I hope to see some good stories


----------



## steve case (Feb 20, 2007)

Oh yes, making a new toy for someone to use is a great ego booster.  I have to say that most if not all of the little files I've made for people have some feature that wouldn't work if I hadn't asked how here at Mr. Excel.


----------



## ExcelChampion (Feb 20, 2007)

There are disciplines that rely heavily on Excel...Accounting and Data Analyst positions jump to my mind.  As well, you could do Excel consulting full time or on the side.  I work full time as a Marketing Analyst and have created a very sophisticated application for analyzing pricing structures.  I have also created several applications for downloading info from competitor websites, item lookups, etc.  As well, I have begun consulting and to my surprise it is very lucrative.  However, given that health insurance is incredibly expensive, I don't plan to quit my day job any time soon.

One caveat...consulting on the side means working 12 to 16 hours/day (if you take the jobs that come to you).  It is a lot of work when you already work full time.  But as you said, it is very rewarding to help others succeed.


----------



## Richard Schollar (Feb 21, 2007)

I have developed a few spreadsheets to assist with the reporting processes in my Financial Accounts team (I am from an accounting background).  It has certainly helped in this respect.  If anyone in my team has an Excel (and indeed Access - altho I'm not entirely sure why this would be the case!) related issue, I am usually the first port of call to find out what the problem is.  However, in my particular field, I would say that my abilities within accounting itself are primary - the Excel is only really a useful add on.  I don't do a great deal with Excel these days (only by way of answering posts on the board) as my job doesn't demand that of me at the moment.  Which is a shame - because I really enjoy creating solutions in Excel.


----------



## TinaP (Feb 21, 2007)

I work in a bank.  I get called on daily as the Excel guru and my Excel knowledge doesn't come close to many of the posters here.  I don't know how much I've furthered my career, but I have received raises based on the spreadsheets I've developed.  In other words, my Excel knowledge benefits me now, but I'm not sure how marketable I'd be in another situation.  

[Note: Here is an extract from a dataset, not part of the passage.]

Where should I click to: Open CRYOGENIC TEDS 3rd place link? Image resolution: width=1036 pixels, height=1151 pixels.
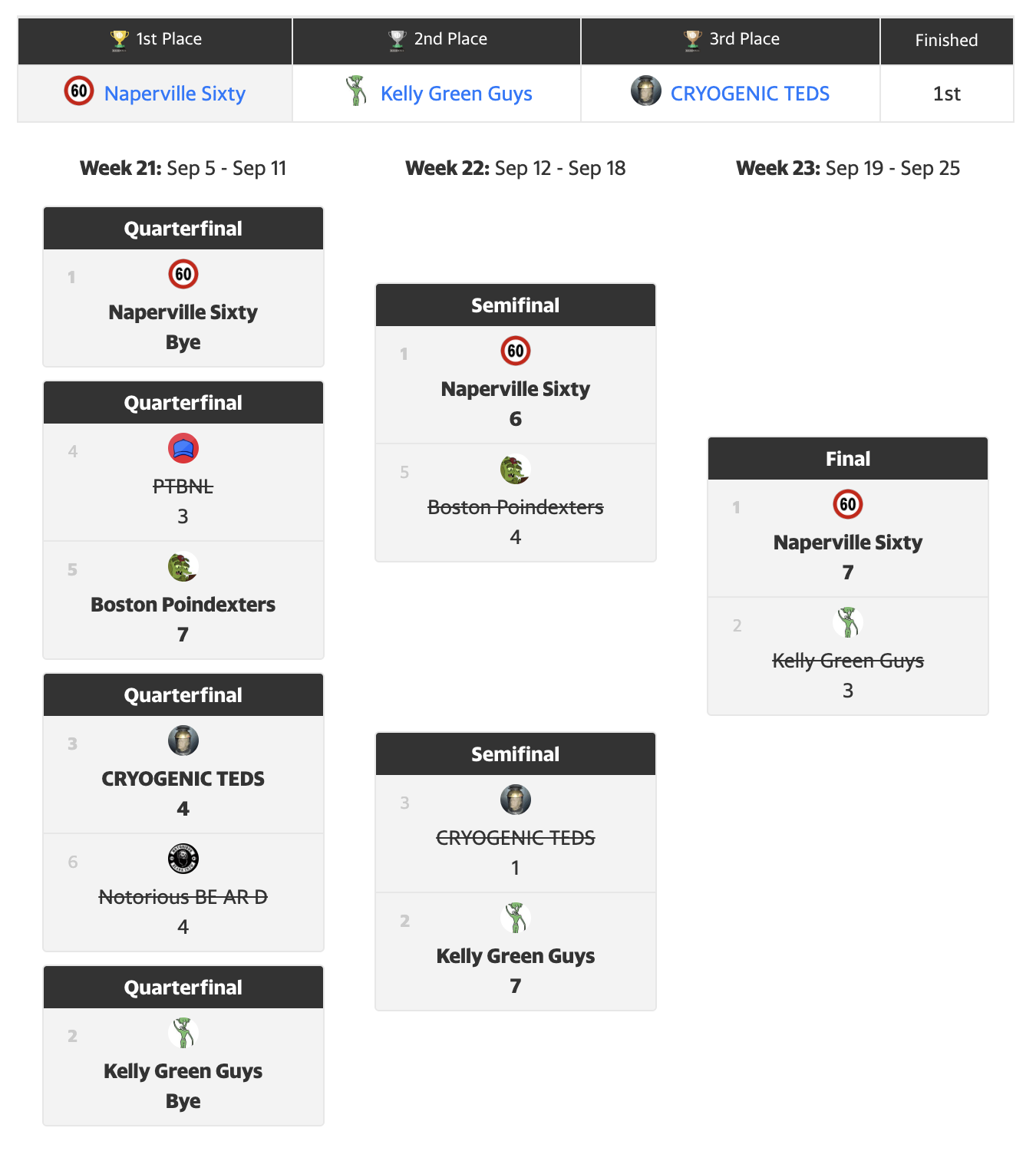pos(750,94)
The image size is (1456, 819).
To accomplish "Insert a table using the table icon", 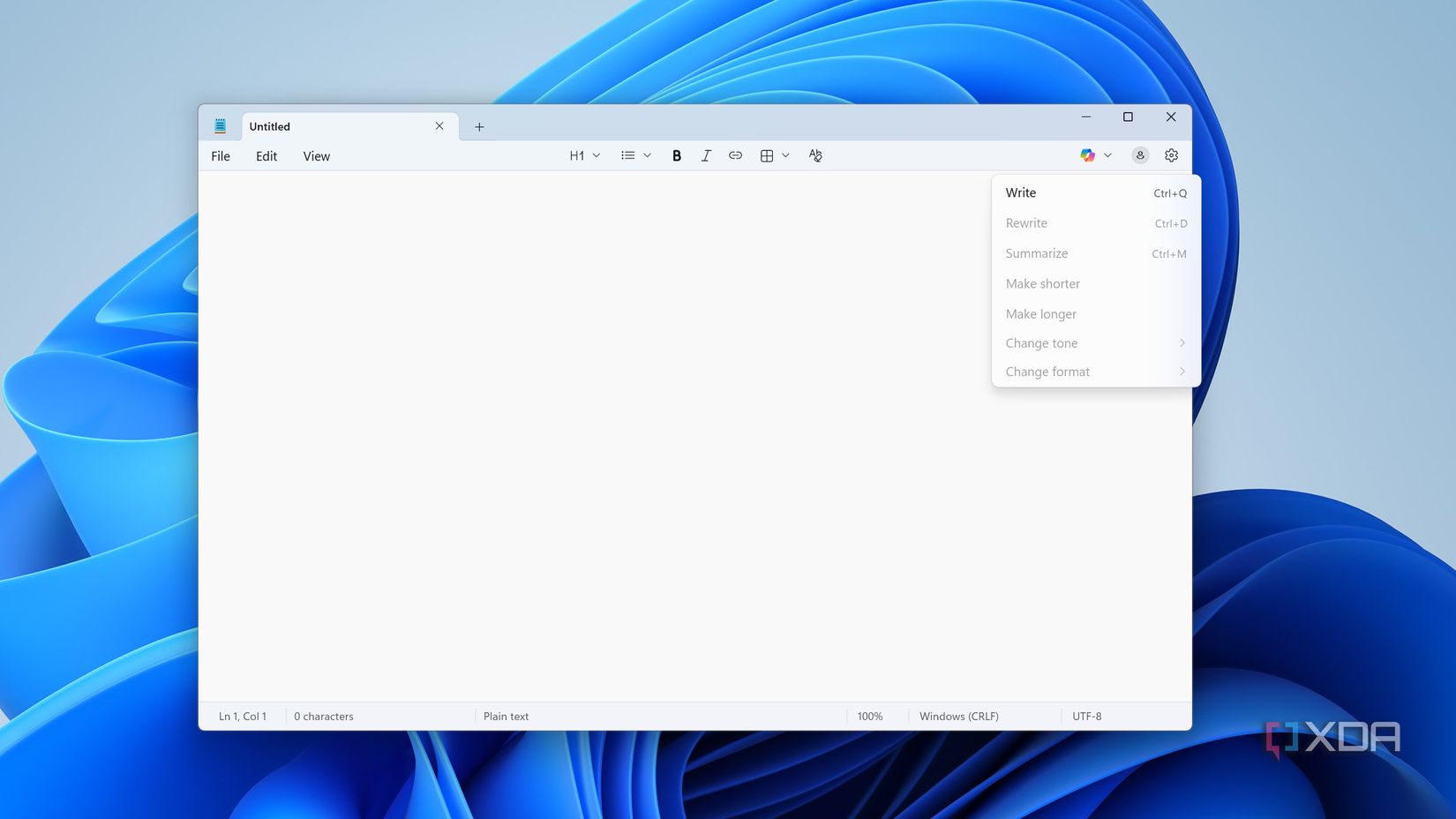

This forum is invaluable.  Just this evening I created a worksheet in about an hour that would have taken weeks before I started hanging out here.


----------



## SydneyGeek (Feb 22, 2007)

Definitely. It gave me a new career -- moved from working in science to working as an Excel consultant. 

Common link? I love to solve problems. Both careers give me that, but the consulting pays better. 

Denis


----------



## MarkAndrews (Feb 22, 2007)

Absolutely! In many ways, from the simple things, right the way through to the very complex

This site is fantastic too! I am learning new things everytime i visit or post a problem

Mark


----------



## litrelord (Feb 22, 2007)

I got the job I'm in now because the guy who did it before recommended me when he was leaving. He recommended me because I'd helped him out a few times with formulas etc so it helped me in that sense.

As a standalone skill it's not always worth that much but if you're interested in working with data in excel then you could build on that with access and SQL skills and move into a role that uses all of those.

Otherwise, as you say, use VBA as a stepping stone and start trying out some other languages and see how you get on.  HTML is easy enough and if you then learn javascript that would be handy to move into web design. Javascript is apparently close in syntax to PHP as well so if you had HTML, Javascript, PHP and SQL experience/skills then it would be good.

Or move more towards C and C# and look to making real standalone applications. There's good money to be made as a contracted programmer even if the work isn't guaranteed it usually makes up for it and a lot of projects are reasonably long term anyway.

those are my thoughts anyway.

Nick


----------



## Lewiy (Feb 22, 2007)

I've only been in my current job (accounting based) for about 6 months but have already established myself as the point of call for Excel related queries.  I have developed a couple of applications for the office with more in the pipeline and have found it very rewarding.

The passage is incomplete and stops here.